[Paper] Fast and Accurate Causal Parallel Decoding using Jacobi Forcing

Published: 1 month ago (December 16, 2025 at 01:45 PM EST)

4 min read

Source: arXiv

Source: arXiv - 2512.14681v1

Overview

The paper “Fast and Accurate Causal Parallel Decoding using Jacobi Forcing” tackles one of the biggest bottlenecks in deploying large language models (LLMs): the slow, token‑by‑token (autoregressive) generation that makes real‑time applications feel laggy. By introducing a new training paradigm called Jacobi Forcing, the authors turn a standard causal (left‑to‑right) transformer into a parallel decoder that can generate many tokens at once while keeping the quality of traditional autoregressive models.
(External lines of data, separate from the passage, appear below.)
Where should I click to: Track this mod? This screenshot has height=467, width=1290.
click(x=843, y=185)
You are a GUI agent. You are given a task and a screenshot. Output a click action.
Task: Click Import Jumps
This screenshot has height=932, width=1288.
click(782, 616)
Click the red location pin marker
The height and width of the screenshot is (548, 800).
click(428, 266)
Their experiments show up to 3.8×–4.0× wall‑clock speed‑ups on coding and math tasks with only a tiny drop in accuracy.

Key Contributions

Jacobi Forcing paradigm – a progressive distillation technique where a model is trained on its own parallel‑decoding trajectories, smoothly bridging the gap between autoregressive pre‑training and parallel inference.
Causal‑compatible parallel decoder – retains the causal attention bias learned during pre‑training, enabling exact KV‑cache reuse (a major speed win on GPUs/TPUs).
Multi‑block decoding with rejection recycling – a runtime strategy that re‑uses partially accepted token blocks, boosting the number of tokens accepted per iteration by up to 4.5×.
Empirical validation – demonstrates 3.8× speed‑up on code generation (HumanEval) and math reasoning (MATH) benchmarks with < 1% absolute drop in pass@1 or accuracy.
Open‑source release – code, training scripts, and pretrained checkpoints are publicly available, lowering the barrier for industry adoption.

Methodology

Start from a standard causal transformer (e.g., GPT‑style) that has been pretrained on large text corpora.
Generate parallel decoding trajectories: during training, the model predicts a whole block of future tokens in one forward pass, using its own previous predictions as input (similar to how diffusion LLMs work).
Jacobi Forcing loss: the model is penalized for deviating from the ground‑truth sequence and for deviating from its own earlier parallel predictions. This “self‑forcing” gradually shifts the model from strict left‑to‑right generation toward reliable blockwise generation.
Curriculum schedule – early epochs rely heavily on the teacher (ground truth), later epochs increase the weight of self‑generated trajectories, ensuring a smooth transition without the “pre‑train/post‑train mismatch” that plagues earlier parallel decoding attempts.
Inference with KV‑cache reuse: because the model still respects causal ordering internally, the key‑value cache built for earlier tokens can be reused across blocks, avoiding the costly recomputation that bidirectional decoders need.
Multi‑block decoding + rejection recycling: at inference time, the model emits several candidate blocks; blocks that fail a lightweight consistency check are rejected and regenerated, while accepted blocks are kept, effectively increasing the token‑per‑iteration ratio.

Results & Findings

Benchmark	Metric (baseline AR)	Jacobi Forcing (speed‑up)	Accuracy Δ
HumanEval (code)	71.2% pass@1	3.8× wall‑clock	–0.6%
MATH (math)	45.3% accuracy	3.9× wall‑clock	–0.8%
WikiText‑103 (perplexity)	19.1	3.7× wall‑clock	+0.2 (slight improvement)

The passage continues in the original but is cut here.